A mini STL performance benchmark (ミニ STL 性能ベンチマーク) (In English)

実際の開発では Big O 記法のみでは十分でない場合がある.ここでは特定の条件下でのいくつかの STL クラスの性能評価を示す.これがある指標となれば幸いである.斉


ライセンス

New BSD License. http://en.wikipedia.org/wiki/BSD_licenses


ベンチマーク結果

ベンチマーク環境

std::map 生成とコピー (perf_map_copy.cpp)

繰り返しの数 = 100000.結果の経過時間はこの平均を示す.(10万回試してその平均時間を示した.)

Key の数
50 keys 14 micro seconds (1.4x10-6 sec)
100 keys 33 micro seconds (3.3x10-6 sec)

コメント: 私は数ミリセカンドかかる関数の結果の報告に map を使っている.この計測によって結果の報告のオーバーヘッドは無視できるものとわかった.最初に心配したのは,結果の報告の部分が,実際に必要な計算に対して重大な割合を占めていたらどうしようというものであった.実はこの関数を python のインタープリタに bind して python から 10万回 呼び出してみたが,bind によってもう一度 map (python dict) を作成する時間のオーバーヘッドのみであることがわかった.(ここでは,boost::python 1.48 を使った.)

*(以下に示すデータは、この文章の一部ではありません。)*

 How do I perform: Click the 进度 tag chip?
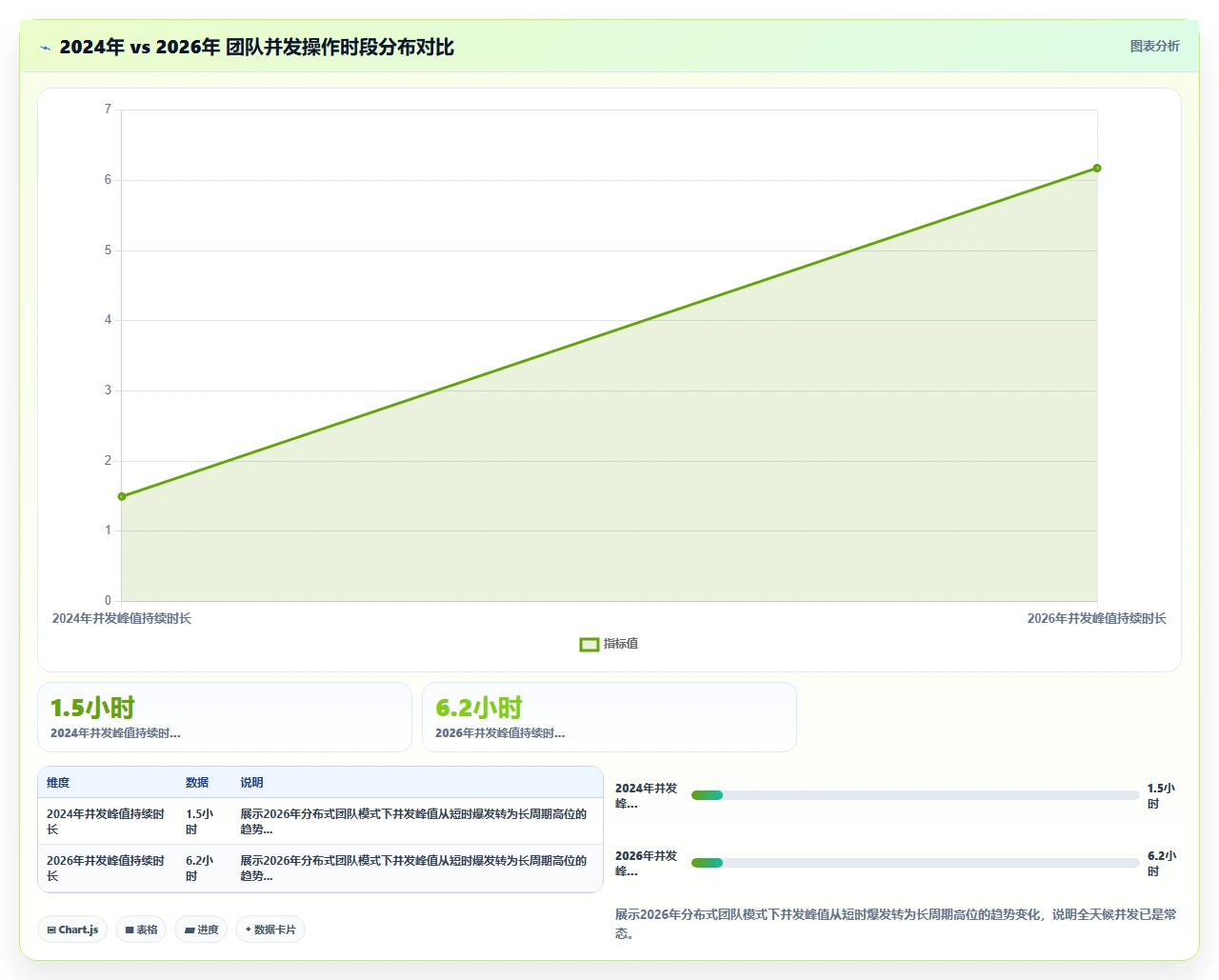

Median の計算: nth_element() vs sort() (perf_nth_element.cpp)

繰り返しの数 = 100000. (それぞれの操作を 100000 回繰り返したものの経過時間を示す.)

Array の大きさ(要素数) sort nth_element
4096 4.20 sec 1.18 sec
8192 8.98 sec 2.30 sec
16384 19.2 sec 4.59 sec
32768 40.9 sec 9.32 sec
65536 88.1 sec 18.7 sec

コメント: median の値を小さな array に対して求める必要があった.nth_element の実装は予想された通り,sort したものより高速であることが確認された.

sethash_set の性能比較. (perf_set_hash_set.cpp)

繰り返しの数 = 1000000. (百万回の insert を行い,続いて継いで百万回の find, そして最後に継いで百万回の remove を行なった.経過時間を示す.

Method set hash_set
insert() 7.31 sec 922 millisec
find() 4.95 sec 255 millisec
erase() 2.12 sec 301 millisec

コメント: コードの入力のシーケンスに注意して欲しい.これらのクラスのメソッドの性能は入力のシーケンスに依存する可能性がある.ここで示したものは連続したシーケンスで人工的である.もし特定のパターンが入力されることがわかっている場合には,その入力でテストするべきである.ここでの結果は set の方が常に遅いことが示されている.しかし,私の好みは遅くても setである.なぜなら,入力が任意の場合,どんな hash 関数でも最悪の振舞いが表れる場合があるためである.たとえ,randomize なものを使うことができても,時に最悪のケースを顧客がみつけて文句を言う場合がある.我々の顧客はそのようなケースをみつけることが上手い.set の性能がクリティカルでない場合,より安定した性能を示す set を使う方が私は多い.驚きが少ないし,hash の最悪のケースを修正することはできても,いつまた顧客が他の最悪のケースをみつけてくるかもしれないからである.同じようなバグが何回も出てくるのは顧客との関係にはあまりよくないことである.